→ **Work item**:
Your task is to return, word for word, only the lines from the line with "This screenshot has height=125, width=368." through the close of the data. Exclude all pictures.

Data: Begin

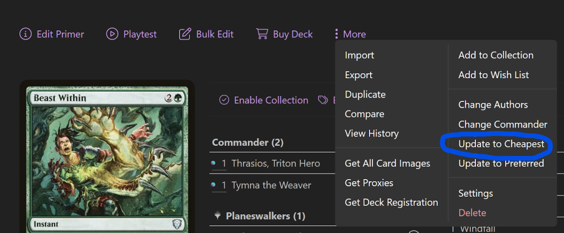Click the quantity field for Thrasios
The width and height of the screenshot is (564, 233).
[224, 164]
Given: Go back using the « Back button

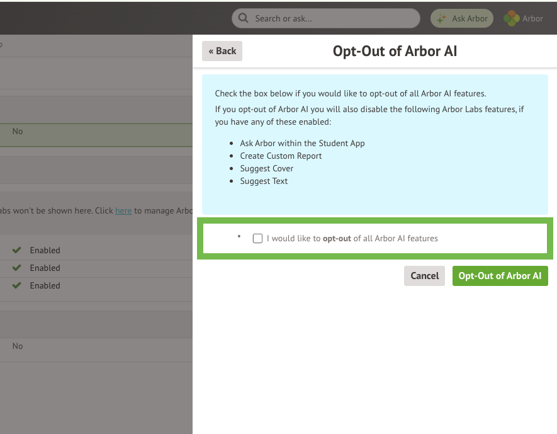Looking at the screenshot, I should (222, 51).
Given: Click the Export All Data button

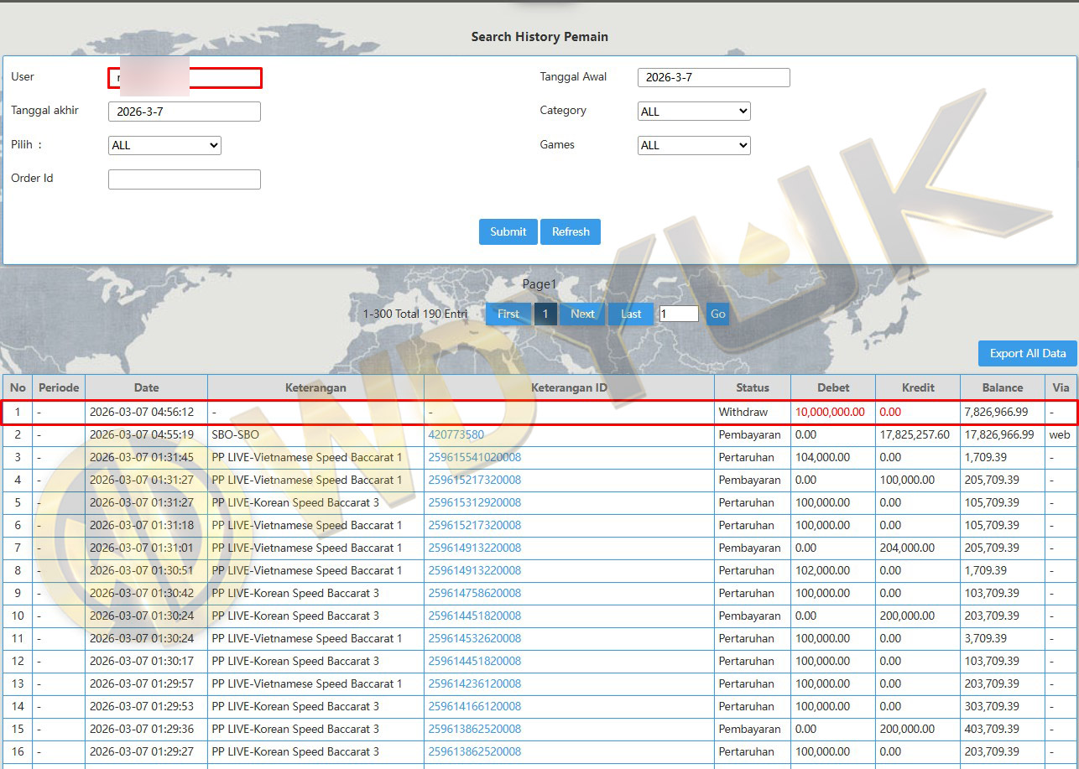Looking at the screenshot, I should (x=1027, y=353).
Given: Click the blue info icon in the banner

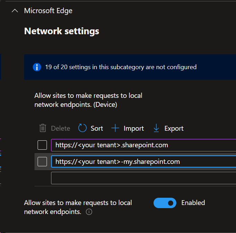Looking at the screenshot, I should point(37,67).
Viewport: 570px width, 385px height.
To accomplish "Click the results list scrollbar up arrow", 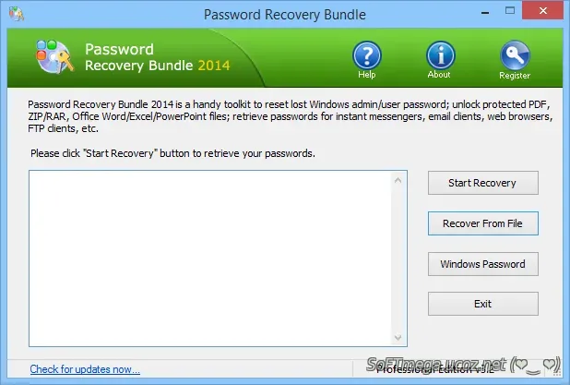I will (x=398, y=180).
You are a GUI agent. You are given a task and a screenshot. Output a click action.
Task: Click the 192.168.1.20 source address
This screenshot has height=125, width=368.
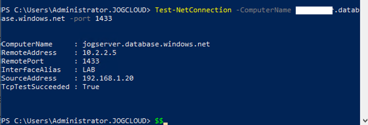pyautogui.click(x=108, y=78)
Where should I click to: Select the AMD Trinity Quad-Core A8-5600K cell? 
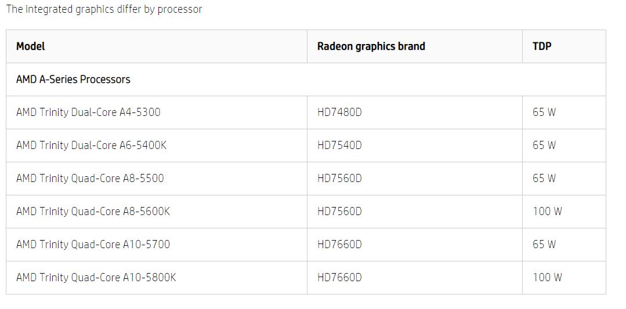pyautogui.click(x=93, y=212)
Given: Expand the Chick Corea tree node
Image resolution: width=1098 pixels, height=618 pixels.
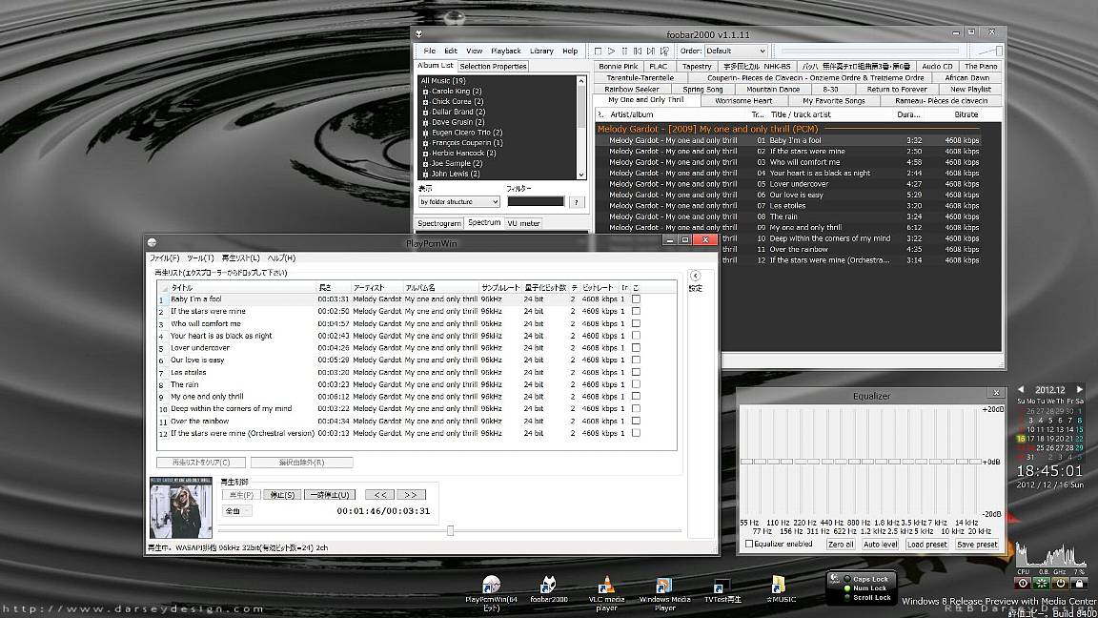Looking at the screenshot, I should pos(425,101).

Data: End

→ **Task result**:
This screenshot has height=125, width=368.
pyautogui.click(x=108, y=78)
Where should I click to: Select the AMD Trinity Quad-Core A8-5600K cell? 
pyautogui.click(x=93, y=212)
Given: Expand the Chick Corea tree node
Image resolution: width=1098 pixels, height=618 pixels.
Looking at the screenshot, I should pos(425,101).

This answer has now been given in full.